---------- Quoted text ----------
Wednesday, July 24, 2013

Things that Stick

If you have ever had a conversation with me, I'm sure you've noticed I'm not a great communicator. It's just true. I have a hard time organizing thoughts and I talk fast and mumble sometimes. I usually have plenty to say and I don't think much before things start spilling out all over the place.

So plenty of the time I feel misunderstood and honestly plenty of the time I couldn't repeat to you word for word what I just said. Not because I didn't mean it, but because I probably said it as I thought it and retain almost nothing.

I have to say, my mom and I tease sometimes about some things that she said to me in my teenage years that she said lightly or in passing but I will never forget them. Like that I,"don't have a creative bone in my body" or "if you always say no when people ask you to do things, they will stop asking you to do things." or " your make up on your face doesn't match your neck! Take a mirror outside in the sun light!"
I guess life is just like that. Some things just stick.

Last week I had a moment like that. My son and I took my mom to lunch for her birthday and I had to get up to take him to the bathroom. As I was leaving the table, my mom said something like,"when you get back make sure you finish telling me about.. Or I want to hear more about..." Whatever it was that I was talking about.
----------
**What you have to do**
In the blog post titled "Things that Stick," what occasion was the lunch that the writer and the writer's son took the writer's mother to?
---------- Dataset excerpt ----------
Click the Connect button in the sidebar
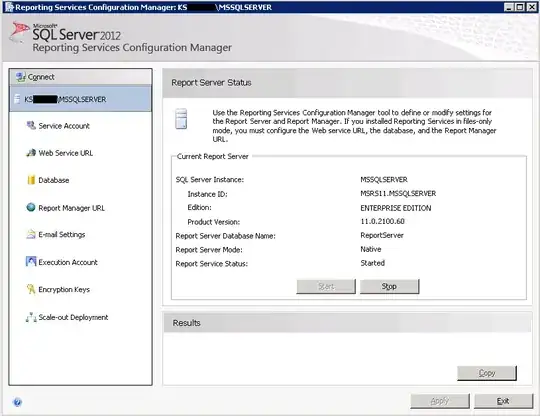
----------
**Answer to this exercise**
Her birthday.